第2731話 73枚目:狙われ対象

「……何か混ざってるな」


 さてそこからさらにしばらくして、流石に何かしらの違和感を覚えたのか、見下しと侮りのみだったラスボスの顔に、僅かに疑いの色が混ざった。

 魔法の連射は続けたまま、赤と灰の目でぐるりと周りを囲む召喚者プレイヤー勢を見回す。私はしっかり隠れているし、今追加で姿隠しとか気配消しの魔法をかけると逆に見つかりそうだ。

 出来れば世界三大最強種族の内2種竜族と不死族が混ざってる事にはまだ気づかないで欲しいんだが、と思っていると、ラスボスの視線がある一点で止まった。同時に、盛大な舌打ち。


「そこか!」


 次の瞬間、そちらの方向へと威力の高い魔法が叩き込まれた。今までを初級魔法とするなら中級魔法ぐらいか。最前線まで来た召喚者プレイヤー勢でも、割と本気で防がないと痛いだろう。

 とはいえ、割と本気であればノーダメージもしくは軽傷の範囲で受けられるって事でもある。ちなみに狙われたのは私じゃなかった。部屋の奥側で待機している「第二候補」でもない。


「おっとー!? あっぶねぇじゃん!?」


 それは同じく特級戦力として温存され、隠されていた筈の「第四候補」だ。これでもかと積み上げられて鍛えられた指揮系スキルで周囲の支援をしていた筈だが、一体何が引っかかったのか。

 ……いや、普通に考えれば特殊な指揮官がいるなら気付くだろうし、まず狙うか。何もおかしい事は無かったな。たぶん純粋な支援能力だと「第五候補」が一番強いけど、指揮官としての腕前込みなら「第四候補」の方が上になるだろうし。

 なるほどその指揮官が「第四候補」だと思った訳だな。……惜しいなー。実際はその辺に上手く紛れている司令部の人達だし、もっと言うなら元『本の虫』組の人達だ。そしてその指示は召喚者特典大神の加護による掲示板で出されているから絶対に感知できない。


「っは、死なない筈だ。大半はお前の眷属か? しぶといと思ったら実質死人の群れだったとはな」

「うわすげぇ。よくそこまで見事に掠りもしてない仮説を自信満々に語れるな。一周回って感心するわ。馬鹿すぎて」

「――――あ゛?」


 そして存在がバレた瞬間に煽って自分にヘイトを向ける「第四候補」の切り替えは流石だとして、眷属かつ実質死人って事は、あれか? 結局謎だった「第四候補」の種族って、吸血鬼だったの?

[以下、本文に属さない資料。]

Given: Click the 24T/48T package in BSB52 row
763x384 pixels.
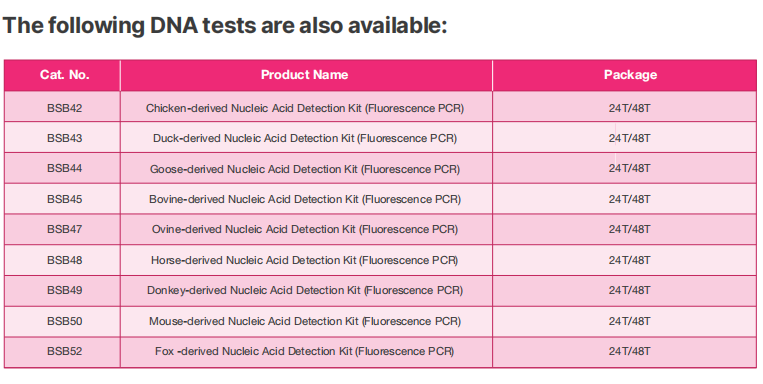Looking at the screenshot, I should coord(630,351).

 でもミラちゃんと同じ系統ならそれこそ“夜天にして闇主”が何か反応するだろうし、あと2つのどっちかか。フリアドにおいて吸血鬼と呼ばれる種族は、そのルーツによって3タイプに分かれるんだが、1つは日光が弱点で“夜天にして闇主”によって生み出されたタイプ。ミラちゃんがここの突然変異だ。

 であと2つ。1つは確か蝙蝠系の魔物種族から進化するタイプ。これはニンニクが弱点だった筈。進化元の蝙蝠を無条件で従えられるようになる。そしてもう1つは銀が弱点で、血液を武器に出来るってロマン技が使える。その元になる種族は


「粘液の分際で!」

「はっはー、進化してもう【人化】いらなくなってんだよなー!」


 そう、スライムだ。フリアドにおいては割と強い方に属するが相応にレア度の高い、魔物種族としては絶滅してる可能性まで囁かれているスライム。

 ……あぁなるほど。だからあのスライムを召喚できる杖を使いこなすのが早かったのか? 使い魔と言えど同族補正は働くだろうし。そして確かスライムの中には、分裂して単独のまま群れみたいに動くやつがいるとも聞いた。

 サーニャが以前もう戦いたくないって言ってたのも、無数のスライムが合体して巨大になったやつだって話だったし。そうか、使い魔使役型の「第四候補」はスライムだったのか。長い事地味に謎だった部分が分かってすっきりした。